Islamic banks, in particular investment houses, mushroomed to tap into the oil wealth accumulated in the region.
But the downward correction in regional real estate markets to which Islamic banks are heavily exposed has raised concerns some might not survive and has heightened speculation of a wave of consolidation.
"You tell me how an Islamic investment bank that invested in real estate and in private equity, that has a big refund this year, how it's going to find this money, what is it going to do?" said Simon Eedle, managing director of global Islamic banking at France's Calyon.
"This market is going to consolidate either by default, by merger, or by government intervention. I don't think it will be a question of prices paid, I think it will be twisting arms to solve problems," he added.
SMALL BANKS
The Gulf Arab region's largest Islamic banks, such as Kuwait Finance House and Saudi's Al Rajhi Bank, are still small compared with Western conventional banks.

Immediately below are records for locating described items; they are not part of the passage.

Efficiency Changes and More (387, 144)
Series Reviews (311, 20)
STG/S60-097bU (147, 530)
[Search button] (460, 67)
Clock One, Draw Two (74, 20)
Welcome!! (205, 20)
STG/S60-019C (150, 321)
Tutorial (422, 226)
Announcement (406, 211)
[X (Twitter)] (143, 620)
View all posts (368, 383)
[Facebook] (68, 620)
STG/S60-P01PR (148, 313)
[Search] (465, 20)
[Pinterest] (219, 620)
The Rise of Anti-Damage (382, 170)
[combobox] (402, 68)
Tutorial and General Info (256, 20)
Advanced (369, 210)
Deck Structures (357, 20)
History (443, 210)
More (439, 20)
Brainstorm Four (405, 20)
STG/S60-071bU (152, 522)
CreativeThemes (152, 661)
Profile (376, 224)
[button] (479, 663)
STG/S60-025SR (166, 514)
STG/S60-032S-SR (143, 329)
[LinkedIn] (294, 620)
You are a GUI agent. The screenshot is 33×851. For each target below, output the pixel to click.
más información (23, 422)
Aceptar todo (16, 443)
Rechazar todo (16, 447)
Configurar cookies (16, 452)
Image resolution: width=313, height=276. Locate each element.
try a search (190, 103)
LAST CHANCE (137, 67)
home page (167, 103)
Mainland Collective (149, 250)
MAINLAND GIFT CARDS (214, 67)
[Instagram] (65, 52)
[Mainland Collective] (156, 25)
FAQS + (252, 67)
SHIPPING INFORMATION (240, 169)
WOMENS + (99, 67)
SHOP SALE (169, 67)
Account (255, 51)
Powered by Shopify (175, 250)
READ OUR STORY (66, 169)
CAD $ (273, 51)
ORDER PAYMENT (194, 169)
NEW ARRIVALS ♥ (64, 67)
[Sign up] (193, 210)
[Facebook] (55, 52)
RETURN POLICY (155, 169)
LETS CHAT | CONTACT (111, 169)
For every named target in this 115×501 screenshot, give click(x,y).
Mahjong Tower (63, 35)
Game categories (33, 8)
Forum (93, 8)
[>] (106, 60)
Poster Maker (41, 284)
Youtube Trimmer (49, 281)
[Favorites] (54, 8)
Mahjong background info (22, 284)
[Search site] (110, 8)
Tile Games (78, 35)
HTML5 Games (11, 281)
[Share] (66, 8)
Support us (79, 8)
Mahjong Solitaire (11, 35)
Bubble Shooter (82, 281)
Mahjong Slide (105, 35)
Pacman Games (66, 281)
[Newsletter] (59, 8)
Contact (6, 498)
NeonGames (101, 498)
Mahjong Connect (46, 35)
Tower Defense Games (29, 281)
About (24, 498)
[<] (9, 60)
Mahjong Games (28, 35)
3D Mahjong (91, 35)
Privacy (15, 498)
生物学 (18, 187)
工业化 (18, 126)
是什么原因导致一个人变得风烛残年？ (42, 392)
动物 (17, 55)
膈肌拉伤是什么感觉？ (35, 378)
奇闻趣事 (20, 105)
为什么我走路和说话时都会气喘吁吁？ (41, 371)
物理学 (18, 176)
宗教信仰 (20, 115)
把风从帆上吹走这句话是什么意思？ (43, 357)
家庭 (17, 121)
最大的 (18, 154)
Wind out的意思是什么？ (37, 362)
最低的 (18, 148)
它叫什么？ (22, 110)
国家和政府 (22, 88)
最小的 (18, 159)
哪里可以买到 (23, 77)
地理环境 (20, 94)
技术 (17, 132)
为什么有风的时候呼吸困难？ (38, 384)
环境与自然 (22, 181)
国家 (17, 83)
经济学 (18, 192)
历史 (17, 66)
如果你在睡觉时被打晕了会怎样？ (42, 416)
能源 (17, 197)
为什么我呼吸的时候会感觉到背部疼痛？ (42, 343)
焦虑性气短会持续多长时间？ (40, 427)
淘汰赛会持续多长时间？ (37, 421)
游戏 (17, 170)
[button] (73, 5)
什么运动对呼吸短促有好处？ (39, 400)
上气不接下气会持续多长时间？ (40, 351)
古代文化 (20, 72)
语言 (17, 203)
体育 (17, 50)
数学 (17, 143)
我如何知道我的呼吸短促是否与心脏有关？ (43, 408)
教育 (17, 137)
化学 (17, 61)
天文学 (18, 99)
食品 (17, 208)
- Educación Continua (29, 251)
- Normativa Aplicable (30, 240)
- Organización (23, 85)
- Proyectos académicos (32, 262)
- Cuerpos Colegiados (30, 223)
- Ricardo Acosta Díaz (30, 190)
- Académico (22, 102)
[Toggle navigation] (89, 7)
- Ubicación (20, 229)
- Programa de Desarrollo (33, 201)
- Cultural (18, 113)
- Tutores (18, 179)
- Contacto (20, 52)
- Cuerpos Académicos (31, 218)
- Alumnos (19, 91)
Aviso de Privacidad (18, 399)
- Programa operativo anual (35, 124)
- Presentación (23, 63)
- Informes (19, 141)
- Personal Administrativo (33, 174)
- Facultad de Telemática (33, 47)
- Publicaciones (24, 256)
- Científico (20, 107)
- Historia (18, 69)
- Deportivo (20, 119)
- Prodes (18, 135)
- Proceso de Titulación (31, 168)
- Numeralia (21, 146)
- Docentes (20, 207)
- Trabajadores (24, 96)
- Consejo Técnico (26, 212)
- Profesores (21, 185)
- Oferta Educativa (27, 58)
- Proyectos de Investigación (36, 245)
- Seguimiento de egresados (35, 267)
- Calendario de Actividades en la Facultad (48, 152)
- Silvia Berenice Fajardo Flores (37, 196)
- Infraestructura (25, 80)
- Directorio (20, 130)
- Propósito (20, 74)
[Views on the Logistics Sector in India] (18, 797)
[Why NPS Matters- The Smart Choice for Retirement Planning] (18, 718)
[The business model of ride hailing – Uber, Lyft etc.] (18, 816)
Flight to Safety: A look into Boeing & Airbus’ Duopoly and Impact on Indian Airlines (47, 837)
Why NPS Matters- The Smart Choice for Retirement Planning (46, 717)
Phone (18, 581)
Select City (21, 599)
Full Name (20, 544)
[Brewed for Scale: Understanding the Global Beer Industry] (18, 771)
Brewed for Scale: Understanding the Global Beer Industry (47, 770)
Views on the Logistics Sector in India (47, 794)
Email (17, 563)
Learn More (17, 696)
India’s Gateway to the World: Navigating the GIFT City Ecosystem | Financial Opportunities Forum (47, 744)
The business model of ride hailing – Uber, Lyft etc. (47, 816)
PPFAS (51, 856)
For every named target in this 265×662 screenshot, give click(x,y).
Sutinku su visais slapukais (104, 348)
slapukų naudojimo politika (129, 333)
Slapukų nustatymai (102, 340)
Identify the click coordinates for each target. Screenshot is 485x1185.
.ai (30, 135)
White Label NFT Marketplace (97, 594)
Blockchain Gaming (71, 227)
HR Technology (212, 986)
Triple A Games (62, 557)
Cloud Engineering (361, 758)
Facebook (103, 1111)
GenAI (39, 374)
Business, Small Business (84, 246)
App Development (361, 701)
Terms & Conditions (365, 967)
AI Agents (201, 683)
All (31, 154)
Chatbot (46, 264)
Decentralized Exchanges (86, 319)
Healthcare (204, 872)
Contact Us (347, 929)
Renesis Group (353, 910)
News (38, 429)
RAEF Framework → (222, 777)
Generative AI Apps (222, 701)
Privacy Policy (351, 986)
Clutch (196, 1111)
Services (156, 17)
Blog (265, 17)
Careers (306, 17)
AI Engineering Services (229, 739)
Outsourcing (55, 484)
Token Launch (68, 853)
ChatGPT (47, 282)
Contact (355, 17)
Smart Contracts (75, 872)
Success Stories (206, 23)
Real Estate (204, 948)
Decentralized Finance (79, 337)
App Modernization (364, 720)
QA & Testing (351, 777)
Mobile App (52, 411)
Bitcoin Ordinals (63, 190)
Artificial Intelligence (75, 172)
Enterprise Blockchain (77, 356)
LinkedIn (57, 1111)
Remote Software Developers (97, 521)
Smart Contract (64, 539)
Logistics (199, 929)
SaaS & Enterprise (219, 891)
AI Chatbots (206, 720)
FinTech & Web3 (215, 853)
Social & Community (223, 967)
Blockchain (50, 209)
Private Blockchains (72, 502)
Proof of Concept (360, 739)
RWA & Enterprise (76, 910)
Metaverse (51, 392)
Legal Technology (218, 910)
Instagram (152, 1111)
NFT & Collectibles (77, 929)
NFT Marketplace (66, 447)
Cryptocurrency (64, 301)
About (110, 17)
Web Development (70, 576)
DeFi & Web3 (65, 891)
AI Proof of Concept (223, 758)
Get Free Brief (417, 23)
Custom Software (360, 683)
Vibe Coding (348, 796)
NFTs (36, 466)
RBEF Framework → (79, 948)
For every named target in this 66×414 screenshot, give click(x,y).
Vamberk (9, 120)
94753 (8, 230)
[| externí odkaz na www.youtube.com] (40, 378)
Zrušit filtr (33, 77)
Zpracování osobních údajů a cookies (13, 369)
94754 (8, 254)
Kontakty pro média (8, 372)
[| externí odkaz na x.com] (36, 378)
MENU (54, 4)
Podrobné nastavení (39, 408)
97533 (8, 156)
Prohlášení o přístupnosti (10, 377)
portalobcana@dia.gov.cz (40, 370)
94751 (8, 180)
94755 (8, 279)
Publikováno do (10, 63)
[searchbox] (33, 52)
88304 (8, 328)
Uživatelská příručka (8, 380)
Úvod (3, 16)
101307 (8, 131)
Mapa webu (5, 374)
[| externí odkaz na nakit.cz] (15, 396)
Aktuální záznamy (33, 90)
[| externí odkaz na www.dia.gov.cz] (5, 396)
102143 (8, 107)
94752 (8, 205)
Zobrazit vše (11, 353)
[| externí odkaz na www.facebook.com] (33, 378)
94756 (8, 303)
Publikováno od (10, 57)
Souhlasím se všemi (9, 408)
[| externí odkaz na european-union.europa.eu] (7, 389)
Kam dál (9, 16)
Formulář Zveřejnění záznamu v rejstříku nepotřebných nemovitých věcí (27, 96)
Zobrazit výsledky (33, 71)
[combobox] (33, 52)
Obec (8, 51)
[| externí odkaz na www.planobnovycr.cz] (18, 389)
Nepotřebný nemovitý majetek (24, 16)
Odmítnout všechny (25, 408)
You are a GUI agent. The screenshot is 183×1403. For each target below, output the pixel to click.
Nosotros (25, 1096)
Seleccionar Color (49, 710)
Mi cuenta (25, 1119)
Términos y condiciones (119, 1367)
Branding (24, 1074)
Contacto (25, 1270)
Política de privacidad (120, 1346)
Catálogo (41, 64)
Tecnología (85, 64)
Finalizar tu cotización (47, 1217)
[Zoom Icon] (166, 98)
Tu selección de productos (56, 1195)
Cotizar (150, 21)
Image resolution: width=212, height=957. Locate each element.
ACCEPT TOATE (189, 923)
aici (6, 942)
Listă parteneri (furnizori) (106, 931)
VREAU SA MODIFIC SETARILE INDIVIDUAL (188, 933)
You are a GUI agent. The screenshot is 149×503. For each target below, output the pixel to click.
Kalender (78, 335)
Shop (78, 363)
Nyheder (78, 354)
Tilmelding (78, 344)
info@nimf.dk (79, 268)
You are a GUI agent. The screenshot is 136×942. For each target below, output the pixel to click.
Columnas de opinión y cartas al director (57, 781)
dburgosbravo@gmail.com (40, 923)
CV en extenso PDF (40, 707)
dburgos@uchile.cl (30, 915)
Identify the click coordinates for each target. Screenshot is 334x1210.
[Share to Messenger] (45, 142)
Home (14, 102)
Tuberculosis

That reduces their ability to compete with the wholesale banking offered by the Islamic subsidiaries of the major Western conventional banks.
"Islamic banking cannot be taken seriously until we have some global Islamic banks ... They don't have to be present everywhere in the world, but they need to be in the top one hundred," Eedle said.
Sheikh Saleh Kamel, chairman and shareholder of Bahrain-based Albaraka Banking, in January reiterated plans to establish an Islamic megabank with a paid-up capital of around $10 billion, but experts say these high-flying plans are not realistic in the current climate.
Bahrain-based Islamic lender Ithmaar in March put on hold the planned merger of its unit Shamil Bank with partly owned retail bank BBK citing market uncertainty.
Analysts said the pricing of assets had been too difficult in the current climate and banks had other priorities such as improving earnings.
"Ideally this merger (of Islamic banks) should take place in normal times and when you have a strategy that fits both parties, but a merger between two entities that have issues, that doesn't solve the problem," said Yousif Khalaf, chief executive of Ajman Bank.
Before the crisis there had traditionally been few mergers and acquisitions in the Gulf Arab region and many Islamic banks in particular remain dominated by strong individual or family shareholders.
"Consolidation is something that we have been talking about (for) a long time. The biggest issue with consolidation is ego and that is a problem that you can't really address," said Ahmed Abbas, chief executive of Bahrain-based Islamic bank Liquidity Management Center.